Buffy Sainte-Maries Anerkennung im Popuniversum beruht nicht allein auf ihrer Rolle als Musikerin indigener Herkunft. Von ihrem Album „Many A Mile“ aus dem Jahr 1965 stammt der ebenso einfache wie schöne Song über eine unbedingte Liebe, die spätere Trennung nicht ausschließt. „Until It’s Time For You To Go“ wurde durch Elvis Presley zum Welthit. Später coverten Barbra Streisand, Neil Diamond und viele andere das Stück, das Buffy Sainte-Marie bei ihren Auftritten stets mit ironischem Understatement ankündigte. „It’s just a little love song.“

Den richtigen Ton für große Gefühle fand sie in „Up Where We Belong“, gesungen von Joe Cocker und Jennifer Warnes im Film „An Officer And A Gentleman“, für das sie 1982 mit einem Oscar ausgezeichnet wurde. Wenn sie sich später bei dem Lied zur Gitarre begleitete, sagte sie oft, es handele sich um eine „songwriter version“.
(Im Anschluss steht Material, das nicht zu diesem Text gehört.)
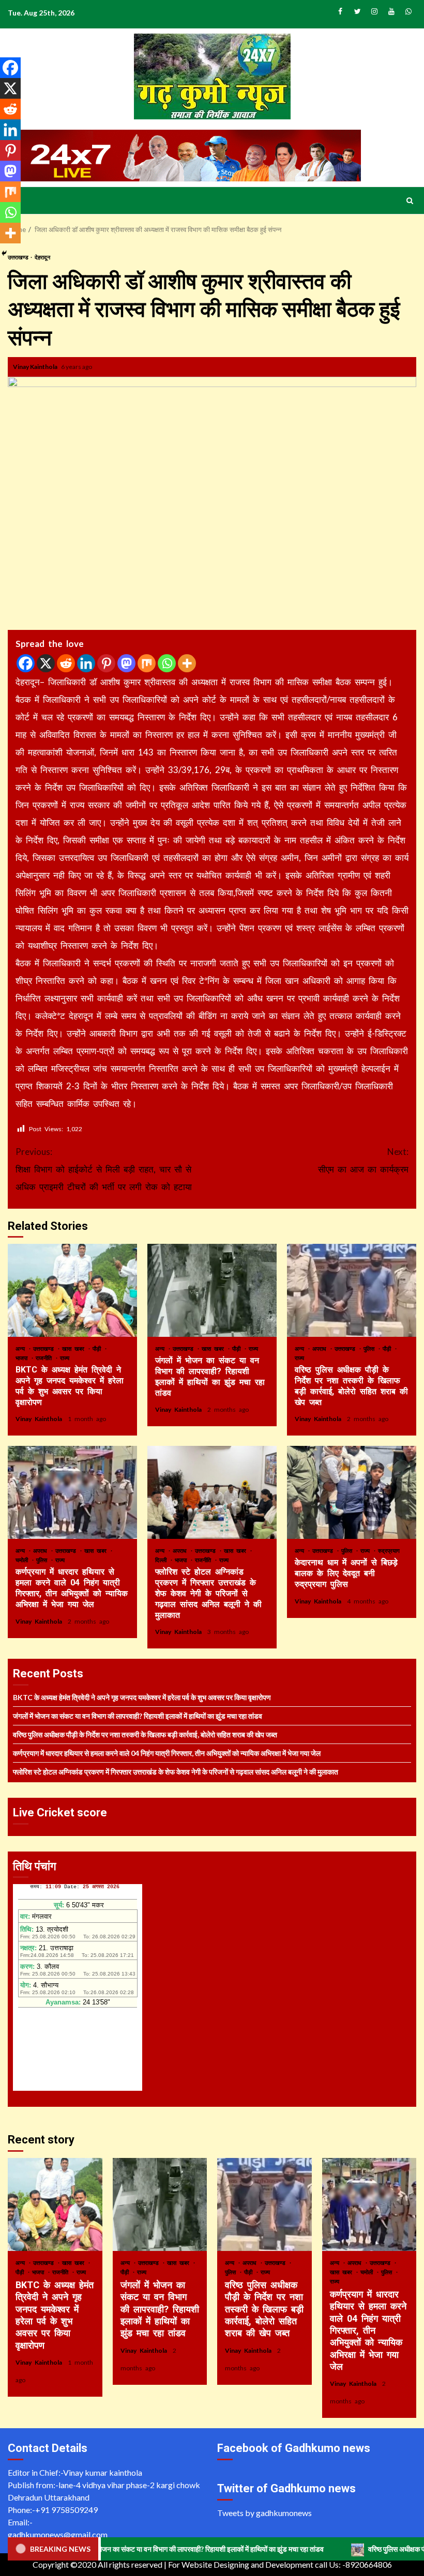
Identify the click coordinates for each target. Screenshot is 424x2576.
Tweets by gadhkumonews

Buffy Sainte-Marie sang mit einem unverwechselbaren Timbre, in vielen Aufnahmen widmete sie sich der traditionellen indigenen Musik, sie stand im Austausch unter anderen mit den Gitarristen Link Wray und Robbie Robertson von The Band. Spätestens seit den 70ern sah sie sich als Kämpferin und Aktivistin für die Rechte der indigenen Bevölkerung und trat in vielen Talkshows zum Thema auf.

Buffy Sainte-Marie erhielt viel Anerkennung, stieß jedoch auch auf Unverständnis, selbst bei engsten Vertrauten. Als Pete Seeger, der Urvater der amerikanischen Folkmusik, sie einmal auf offener Bühne aufforderte, in Woody Guthries Song „This Land Is Your Land“ einzustimmen, weigerte sie sich mitzumachen. Als Angehörige des Cree-Volkes erschien ihr die Textzeile „Dies Land ist mein Land“ wie Hohn. Das Gleichheitspathos einer universalistischen Linken schien nichts mit ihr zu tun zu haben. Ja, das Land sollte ihr gehören, befand Buffy, aber so war es leider nicht.
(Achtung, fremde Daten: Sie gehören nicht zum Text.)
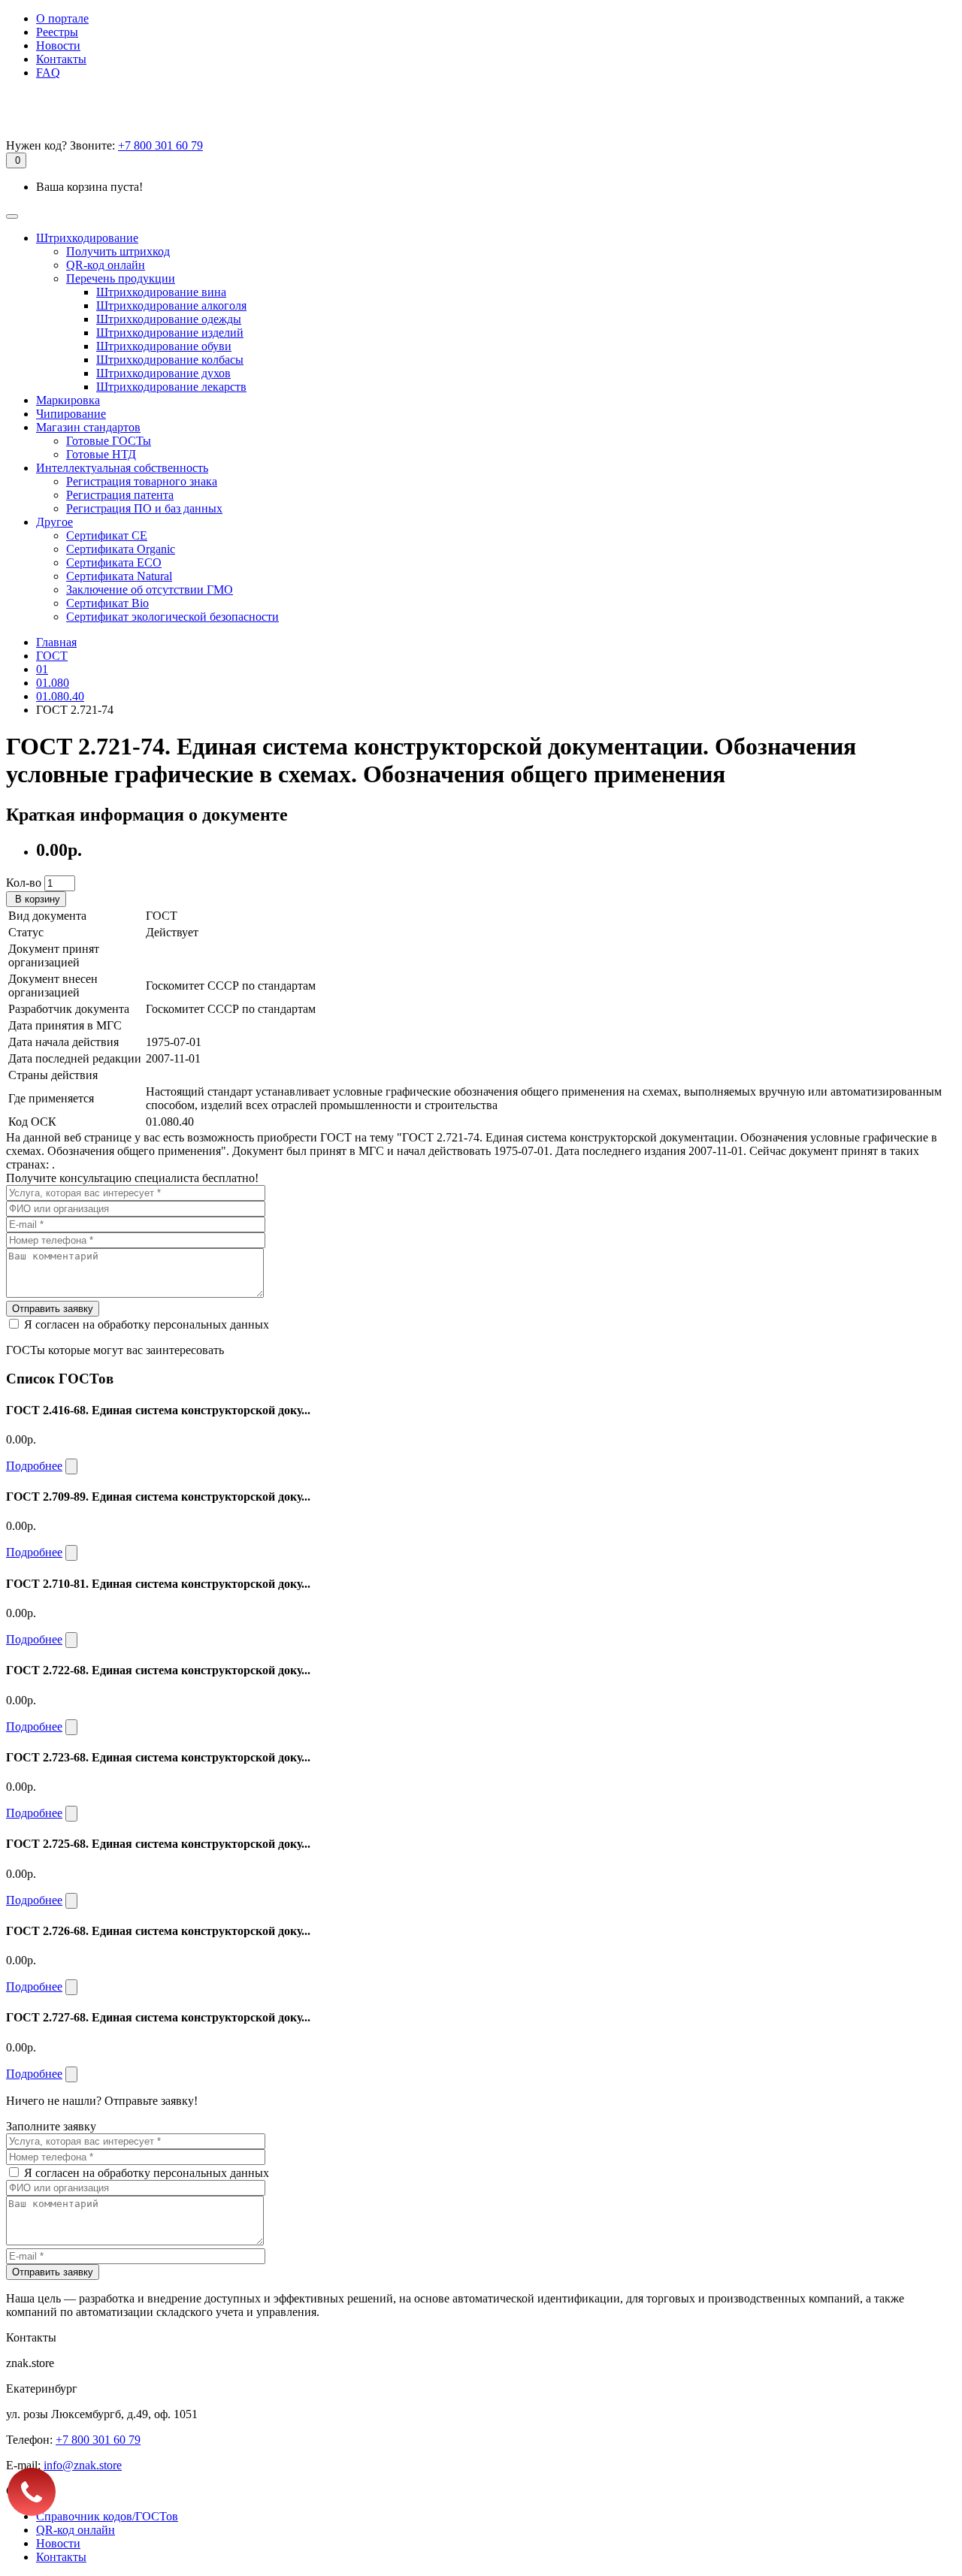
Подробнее (34, 1465)
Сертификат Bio (107, 603)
Pete Seeger war entsetzt und bewegte sie schließlich doch zum Mitsingen. Er, sagte sie erst kürzlich in einem Interview, habe erst Jahrzehnte später begriffen, worauf es ihr in diesem Augenblick ankam. „Der netteste Mensch der Welt hatte keine Ahnung vom Schicksal der indigenen Bevölkerung in Nordamerika.“ Falls Buffy Sainte-Marie über ein klares Bewusstsein von ihrem Identitätsschwindel verfügt, so scheint sie viel Zeit damit verbracht zu haben, es zu verdrängen.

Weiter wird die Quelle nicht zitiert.